### Task input ###

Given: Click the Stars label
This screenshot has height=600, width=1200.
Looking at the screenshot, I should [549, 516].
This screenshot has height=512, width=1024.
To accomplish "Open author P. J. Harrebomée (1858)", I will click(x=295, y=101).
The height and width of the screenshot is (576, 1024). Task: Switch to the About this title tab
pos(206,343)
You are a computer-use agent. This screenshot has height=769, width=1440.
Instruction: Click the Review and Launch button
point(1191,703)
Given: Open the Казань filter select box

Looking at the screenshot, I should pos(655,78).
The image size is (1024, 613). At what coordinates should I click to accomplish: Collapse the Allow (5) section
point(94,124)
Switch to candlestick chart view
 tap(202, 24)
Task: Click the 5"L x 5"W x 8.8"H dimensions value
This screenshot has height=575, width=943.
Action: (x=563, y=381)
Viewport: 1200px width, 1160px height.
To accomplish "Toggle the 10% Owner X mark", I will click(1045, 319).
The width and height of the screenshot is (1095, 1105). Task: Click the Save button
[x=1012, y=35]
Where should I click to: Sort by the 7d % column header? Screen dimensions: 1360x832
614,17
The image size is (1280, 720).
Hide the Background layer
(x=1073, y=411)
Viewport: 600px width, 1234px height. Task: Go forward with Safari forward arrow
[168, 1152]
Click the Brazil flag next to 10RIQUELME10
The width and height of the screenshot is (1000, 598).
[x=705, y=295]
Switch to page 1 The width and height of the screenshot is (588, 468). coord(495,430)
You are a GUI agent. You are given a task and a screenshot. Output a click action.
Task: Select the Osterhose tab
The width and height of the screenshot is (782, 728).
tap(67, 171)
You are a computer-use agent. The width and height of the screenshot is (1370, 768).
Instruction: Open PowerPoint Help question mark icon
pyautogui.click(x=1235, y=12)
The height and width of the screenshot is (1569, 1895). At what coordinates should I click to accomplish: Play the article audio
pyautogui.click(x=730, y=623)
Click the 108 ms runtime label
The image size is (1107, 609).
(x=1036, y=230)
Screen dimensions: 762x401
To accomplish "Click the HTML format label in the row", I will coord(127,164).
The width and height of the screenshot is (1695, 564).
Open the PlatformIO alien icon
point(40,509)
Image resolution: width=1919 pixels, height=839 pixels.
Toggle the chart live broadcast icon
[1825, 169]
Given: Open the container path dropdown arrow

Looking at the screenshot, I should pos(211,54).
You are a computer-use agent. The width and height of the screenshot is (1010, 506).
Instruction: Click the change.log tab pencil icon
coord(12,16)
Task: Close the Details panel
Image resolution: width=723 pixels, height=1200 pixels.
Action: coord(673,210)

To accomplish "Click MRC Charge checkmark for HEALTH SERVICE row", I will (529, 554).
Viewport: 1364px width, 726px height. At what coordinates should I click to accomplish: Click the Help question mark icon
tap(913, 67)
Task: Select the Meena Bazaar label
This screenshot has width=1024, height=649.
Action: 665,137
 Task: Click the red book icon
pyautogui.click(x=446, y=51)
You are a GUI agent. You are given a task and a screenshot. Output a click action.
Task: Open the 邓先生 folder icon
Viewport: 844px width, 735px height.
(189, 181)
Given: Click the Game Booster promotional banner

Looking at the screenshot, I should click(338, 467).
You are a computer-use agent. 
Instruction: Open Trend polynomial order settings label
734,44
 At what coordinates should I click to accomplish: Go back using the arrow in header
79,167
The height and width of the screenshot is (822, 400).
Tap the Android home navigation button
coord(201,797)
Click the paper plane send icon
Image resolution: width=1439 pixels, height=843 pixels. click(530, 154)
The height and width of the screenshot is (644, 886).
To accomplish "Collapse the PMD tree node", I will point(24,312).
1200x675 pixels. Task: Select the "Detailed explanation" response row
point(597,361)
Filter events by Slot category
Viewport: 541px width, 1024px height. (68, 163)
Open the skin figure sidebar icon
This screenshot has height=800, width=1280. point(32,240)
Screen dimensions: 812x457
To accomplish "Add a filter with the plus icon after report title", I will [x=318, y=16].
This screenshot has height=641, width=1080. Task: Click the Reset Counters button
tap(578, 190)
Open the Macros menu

###

Task statement:
Search the entries for the word "computer" and pick out every line that holds it.

Reply:
You are a computer-use agent. This screenshot has height=769, width=1440.
You are a computer-use agent. The width and height of the screenshot is (1370, 768).
You are a computer-use agent. The width and height of the screenshot is (1010, 506).
You are a computer-use agent. 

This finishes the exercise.